La totalité disque apparaît dans une évidence invraisemblable, et l’enthousiasme qui semble avoir marqué sa réalisation est communicative (« Bob Dylan’s 115th dream » ; « On the road again »). Après une première face qui devait transformer l’univers de la musique pop, Bringing It All Back Home offre en face B quatre pistes plus minimalistes et totalement imparables, dont « Mr. Tambourine Man », chanson avec laquelle les Byrds vont connaître un succès planétaire.
L’album s’achève sur deux chansons qui restent parmi les plus belles de Dylan : « It’s alright ma, I’m only bleeding » et « It’s all over now, baby blue ». Dylan utilise ses premières armes (guitare acoustique/harmonica) et enregistre des pistes définitives, intouchables, à écouter religieusement, dans la pénombre. Sur le premier de ces morceaux, Dylan livre encore des textes hallucinants, truffés d’aphorismes plus subversifs que la plupart de ses protest-songs, et dont l’influence a été infiniment plus importante (« Money doesn’t talk, it swears » ; « It’s easy to see without looking too far / That not much is really sacred » ; « If my thought-dreams could be seen / They’d probably put my head in a guillotine »).

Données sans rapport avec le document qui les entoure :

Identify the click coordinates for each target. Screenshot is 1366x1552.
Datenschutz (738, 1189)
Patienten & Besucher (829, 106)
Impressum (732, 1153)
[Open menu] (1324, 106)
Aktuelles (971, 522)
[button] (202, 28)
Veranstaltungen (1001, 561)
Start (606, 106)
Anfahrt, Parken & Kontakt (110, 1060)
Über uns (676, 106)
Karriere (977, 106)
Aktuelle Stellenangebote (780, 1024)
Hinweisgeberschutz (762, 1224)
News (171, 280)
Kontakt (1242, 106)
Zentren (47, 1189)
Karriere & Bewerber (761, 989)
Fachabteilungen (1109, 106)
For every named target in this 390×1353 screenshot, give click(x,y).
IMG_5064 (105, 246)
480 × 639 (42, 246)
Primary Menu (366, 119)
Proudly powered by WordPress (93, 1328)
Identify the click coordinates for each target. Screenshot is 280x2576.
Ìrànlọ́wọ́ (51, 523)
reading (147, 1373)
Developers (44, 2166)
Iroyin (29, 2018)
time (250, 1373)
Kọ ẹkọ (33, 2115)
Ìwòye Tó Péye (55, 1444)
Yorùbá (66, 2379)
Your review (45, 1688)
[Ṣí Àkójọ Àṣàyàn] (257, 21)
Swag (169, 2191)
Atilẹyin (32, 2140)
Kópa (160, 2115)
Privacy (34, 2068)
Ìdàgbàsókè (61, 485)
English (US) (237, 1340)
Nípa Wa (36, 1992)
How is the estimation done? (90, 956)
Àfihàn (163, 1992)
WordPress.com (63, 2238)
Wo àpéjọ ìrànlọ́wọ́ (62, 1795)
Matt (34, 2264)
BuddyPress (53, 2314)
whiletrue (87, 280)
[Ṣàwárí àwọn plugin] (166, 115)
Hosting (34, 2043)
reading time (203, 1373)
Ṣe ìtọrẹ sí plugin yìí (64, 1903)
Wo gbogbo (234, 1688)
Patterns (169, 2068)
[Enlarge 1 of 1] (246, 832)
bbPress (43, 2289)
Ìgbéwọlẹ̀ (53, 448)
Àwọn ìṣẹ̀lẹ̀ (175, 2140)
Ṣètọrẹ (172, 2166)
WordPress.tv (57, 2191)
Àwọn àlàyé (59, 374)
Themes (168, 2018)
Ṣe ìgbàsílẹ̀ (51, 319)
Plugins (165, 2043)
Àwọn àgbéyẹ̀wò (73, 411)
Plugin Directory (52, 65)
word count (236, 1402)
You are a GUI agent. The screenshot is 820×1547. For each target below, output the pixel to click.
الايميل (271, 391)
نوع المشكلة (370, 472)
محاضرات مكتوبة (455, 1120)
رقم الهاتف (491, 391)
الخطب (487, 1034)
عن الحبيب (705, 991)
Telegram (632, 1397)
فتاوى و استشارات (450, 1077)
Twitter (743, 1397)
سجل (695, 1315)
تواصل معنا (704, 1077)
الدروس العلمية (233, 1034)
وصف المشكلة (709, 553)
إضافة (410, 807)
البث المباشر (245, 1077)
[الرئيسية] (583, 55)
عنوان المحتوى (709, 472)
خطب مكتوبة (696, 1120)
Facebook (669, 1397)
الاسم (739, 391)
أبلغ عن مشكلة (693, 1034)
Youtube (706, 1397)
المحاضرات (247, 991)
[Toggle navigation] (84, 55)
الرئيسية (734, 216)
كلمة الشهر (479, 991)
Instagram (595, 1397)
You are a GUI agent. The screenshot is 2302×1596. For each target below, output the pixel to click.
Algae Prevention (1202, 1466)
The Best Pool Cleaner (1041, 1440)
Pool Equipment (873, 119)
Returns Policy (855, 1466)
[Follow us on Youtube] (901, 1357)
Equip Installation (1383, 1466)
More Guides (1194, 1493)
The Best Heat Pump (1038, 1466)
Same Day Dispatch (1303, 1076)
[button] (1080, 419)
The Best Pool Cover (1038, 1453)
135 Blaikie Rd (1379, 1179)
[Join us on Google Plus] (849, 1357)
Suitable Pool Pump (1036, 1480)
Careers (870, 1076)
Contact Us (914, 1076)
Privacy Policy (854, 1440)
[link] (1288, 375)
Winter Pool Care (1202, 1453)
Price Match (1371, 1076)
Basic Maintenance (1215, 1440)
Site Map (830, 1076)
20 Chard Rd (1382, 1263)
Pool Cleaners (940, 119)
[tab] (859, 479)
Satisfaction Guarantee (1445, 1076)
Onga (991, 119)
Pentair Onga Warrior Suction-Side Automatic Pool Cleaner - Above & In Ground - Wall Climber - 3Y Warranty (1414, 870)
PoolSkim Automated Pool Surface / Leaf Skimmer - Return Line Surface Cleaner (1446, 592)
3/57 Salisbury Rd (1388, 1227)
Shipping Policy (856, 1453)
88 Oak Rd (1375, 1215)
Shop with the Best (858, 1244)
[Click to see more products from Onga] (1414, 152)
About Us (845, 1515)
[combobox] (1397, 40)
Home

Que dire de « It’s all over now, baby blue », sinon qu’il s’agit d’un pur moment de grâce3? Avec sa facilité habituelle, Dylan termine ce disque de la plus belle des façons possibles, laissant en guise d’adieu le dernier couplet : « Leave your stepping stones behind, there’s something that calls for you / forget the dead you’ve left, they will not follow you / (…) / Strike another match go, start anew, and it’s all over now, baby blue ».
Liste des chansons :
(Face A)
1. Subterranean Homesick Blues *
2. She belongs to me
3. Maggie’s farm *
4. Love minus Zero / No limit
5. Outlaw Blues
6. On the road again
7. Bob Dylan’s 115th Dream
(Face B)
8. Mr. Tambourine Man *
9. Gates of Eden
10. It’s Alright, Ma (I’m only bleeding) *
11. It’s All Over Now, Baby Blue *
Pour écouter l’album en intégralité (et sauver votre vie) : http://www.deezer.com/#music/album/77910.
Vidéo :
“Subterranean Homesick Blues”
Vinyle :
1« Je réglai la forme et le mouvement de chaque consonne, et, avec des rythmes instinctifs, je me flattai d’inventer un verbe poétique accessible, un jour ou l’autre, à tous les sens. (…) J’écrivais des silences, des nuits, je notais l’inexprimable. Je fixais des vertiges. » Arthur Rimbaud, Une Saison en enfer (1873).
2On peut retrouver un témoignage vidéo de Dylan à Silas McGee’s Farm sur l’indispensable documentaire de D.A. Pennebaker, Don’t look back.
3Don’t look back propose aussi une version extraordinaire de « It’s all over now, baby blue », que Dylan joue dans sa chambre d’hôtel à Donovan, qui en reste hébété.